### Given text

——————————

I am at a college hostel. Internet service is provided by the college through HTTP proxies 10.1.1.18 and 10.1.1.19. My ip settings are

IP address: 10.8.1.250 Subnet Mask: 255.255.255.0 Gateway: 10.8.1.1

The hostel network consists of distribution switches which connect the computers in a very unstructured manner. The (main) hostel distribution switch is connected to gateway. The proxy internet was working fine until recently when internet speed went down drastically. There is no problem with the proxies as other hostels networks using the same proxies and same structure are working fine. Also, for the same reason, broadcast packets are also not a problem.

Ironically, ping to the proxies improved when the problem occurred, earlier we used to get 3-5 ms during peak hours, but now we are getting constant <1 ms. Maybe because of reduction in traffic.

There are no Computer Science students in our hostel, and we don't know much networking to solve it ourselves. What could be the problem? I started capturing packets after starting a download. I will upload the file as soon as i figure out how can it be done, until then here are some pictures

EDIT: Heres the capture file alt text

alt text

asked 25 Jul '15, 08:38

Obliterator's gravatar image

Obliterator
1115
accept rate: 0%

edited 25 Jul '15, 08:44

Have you taken the trace at the host 10.8.1.250? Wireshark is missing some packets sometimes. So the most probable reasson is that packets are getting lost between proxy and 10.8.1.250. Also the ping shows a timeout sometimes. Seems that packet loss happens here, too.

——————————

### Stored data
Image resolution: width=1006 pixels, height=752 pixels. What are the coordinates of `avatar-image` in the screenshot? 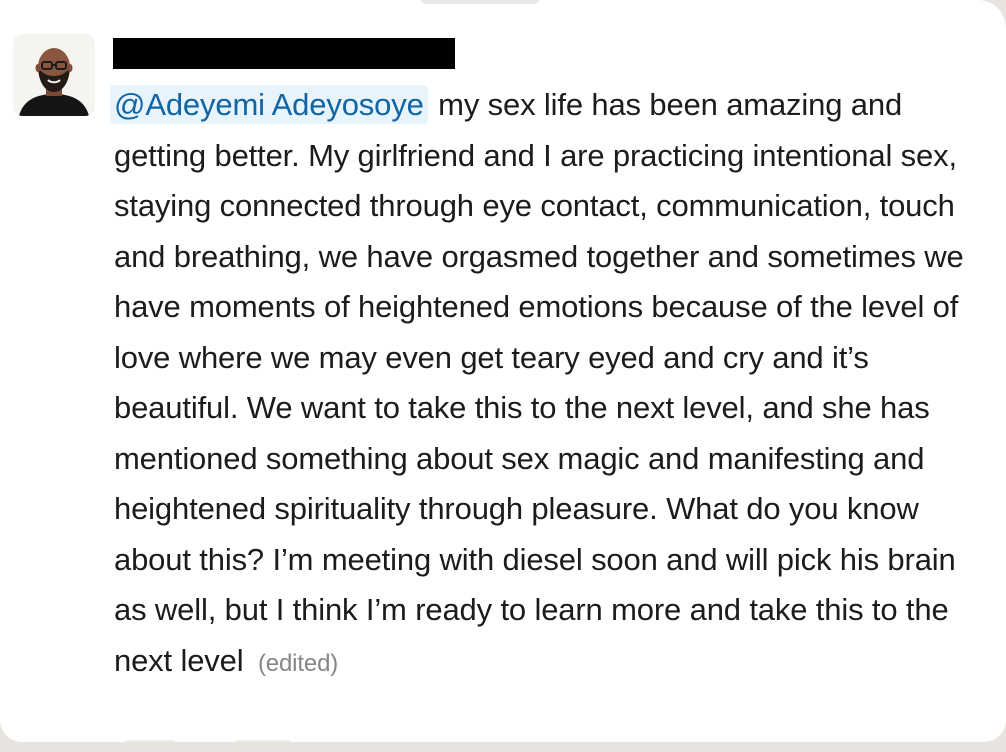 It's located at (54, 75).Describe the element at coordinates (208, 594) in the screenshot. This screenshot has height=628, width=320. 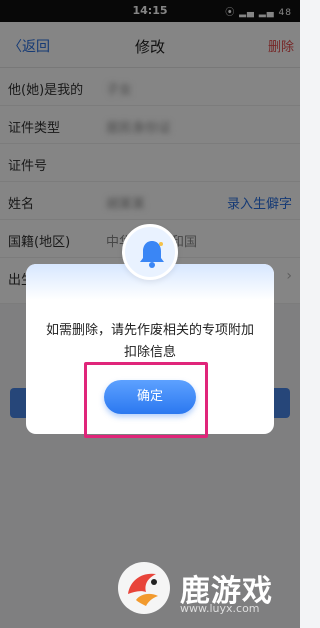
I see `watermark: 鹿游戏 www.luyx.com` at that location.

——————————

### Directive
Print the post about the slow hostel proxy connection again, in full and word for word.

### Response to the exercise
I am at a college hostel. Internet service is provided by the college through HTTP proxies 10.1.1.18 and 10.1.1.19. My ip settings are

IP address: 10.8.1.250 Subnet Mask: 255.255.255.0 Gateway: 10.8.1.1

The hostel network consists of distribution switches which connect the computers in a very unstructured manner. The (main) hostel distribution switch is connected to gateway. The proxy internet was working fine until recently when internet speed went down drastically. There is no problem with the proxies as other hostels networks using the same proxies and same structure are working fine. Also, for the same reason, broadcast packets are also not a problem.

Ironically, ping to the proxies improved when the problem occurred, earlier we used to get 3-5 ms during peak hours, but now we are getting constant <1 ms. Maybe because of reduction in traffic.

There are no Computer Science students in our hostel, and we don't know much networking to solve it ourselves. What could be the problem? I started capturing packets after starting a download. I will upload the file as soon as i figure out how can it be done, until then here are some pictures

EDIT: Heres the capture file alt text

alt text

asked 25 Jul '15, 08:38

Obliterator's gravatar image

Obliterator
1115
accept rate: 0%

edited 25 Jul '15, 08:44

Have you taken the trace at the host 10.8.1.250? Wireshark is missing some packets sometimes. So the most probable reasson is that packets are getting lost between proxy and 10.8.1.250. Also the ping shows a timeout sometimes. Seems that packet loss happens here, too.